What works (but only as an intermediate solution) is by explicitly listing every possible column value in a very long when/then expression. This is far from optimal as the column names might change in the future and produces a lot of code repititon.
df = df.with_columns(
pl.when(fixed_freq_condition)
.then(pl.col("frequency"))
.when(pl.col("frequency_ref") == "a")
.then(pl.col("a"))
# ... more entries
.when(pl.col("frequency_ref") == "z")
.then(pl.col("z"))
.otherwise(0.0)
.alias("res"),
)
You could build the when/then in a loop:
freq_refs = df.get_column("frequency_ref")

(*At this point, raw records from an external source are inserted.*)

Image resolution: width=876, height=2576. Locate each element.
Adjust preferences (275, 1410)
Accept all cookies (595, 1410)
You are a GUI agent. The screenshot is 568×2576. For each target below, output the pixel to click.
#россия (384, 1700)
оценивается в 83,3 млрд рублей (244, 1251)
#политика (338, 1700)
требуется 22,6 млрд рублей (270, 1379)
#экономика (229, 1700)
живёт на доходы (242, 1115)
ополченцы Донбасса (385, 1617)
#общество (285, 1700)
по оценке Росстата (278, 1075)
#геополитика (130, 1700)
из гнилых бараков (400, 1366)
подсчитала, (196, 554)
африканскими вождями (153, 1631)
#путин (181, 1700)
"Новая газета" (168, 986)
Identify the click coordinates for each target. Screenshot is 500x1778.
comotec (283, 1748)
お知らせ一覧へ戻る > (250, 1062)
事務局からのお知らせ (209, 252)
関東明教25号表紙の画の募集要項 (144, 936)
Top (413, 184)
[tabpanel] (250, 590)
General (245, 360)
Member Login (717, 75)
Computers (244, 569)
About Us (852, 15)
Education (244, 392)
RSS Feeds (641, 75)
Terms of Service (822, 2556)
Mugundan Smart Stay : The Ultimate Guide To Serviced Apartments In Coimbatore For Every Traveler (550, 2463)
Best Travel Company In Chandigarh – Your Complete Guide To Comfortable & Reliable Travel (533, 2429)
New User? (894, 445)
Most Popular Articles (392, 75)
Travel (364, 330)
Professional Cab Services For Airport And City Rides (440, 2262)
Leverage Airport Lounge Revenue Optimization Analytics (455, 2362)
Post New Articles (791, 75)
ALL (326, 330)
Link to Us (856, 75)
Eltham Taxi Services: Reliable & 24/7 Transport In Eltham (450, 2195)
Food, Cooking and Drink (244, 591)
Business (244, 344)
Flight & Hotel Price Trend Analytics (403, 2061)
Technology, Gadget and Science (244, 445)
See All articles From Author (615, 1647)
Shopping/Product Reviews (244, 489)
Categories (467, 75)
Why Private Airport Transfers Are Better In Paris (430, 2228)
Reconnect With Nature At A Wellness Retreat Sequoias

expr = pl.when(False).then(None) # dummy starter value
for c in freq_refs:
expr = expr.when(pl.col("frequency_ref") == c).then(pl.col(c))
expr = expr.otherwise(0)
# Apply the conditions to calculate res
df = df.with_columns(
pl.when(fixed_freq_condition)
.then(pl.col("frequency"))
.when(ref_freq_condition)
.then(expr)
.otherwise(0.0)
.alias("res"),
)
df
shape: (4, 5)
┌───────────┬───────────────┬─────┬─────┬─────┐
│ frequency ┆ frequency_ref ┆ a ┆ b ┆ res │
│ --- ┆ --- ┆ --- ┆ --- ┆ --- │
│ i64 ┆ str ┆ i64 ┆ i64 ┆ f64 │
╞═══════════╪═══════════════╪═════╪═════╪═════╡
│ 1 ┆ a ┆ 1 ┆ 5 ┆ 1.0 │
│ null ┆ b ┆ 2 ┆ 6 ┆ 6.0 │
│ null ┆ a ┆ 3 ┆ 7 ┆ 3.0 │
│ null ┆ a ┆ 4 ┆ 8 ┆ 4.0 │
└───────────┴───────────────┴─────┴─────┴─────┘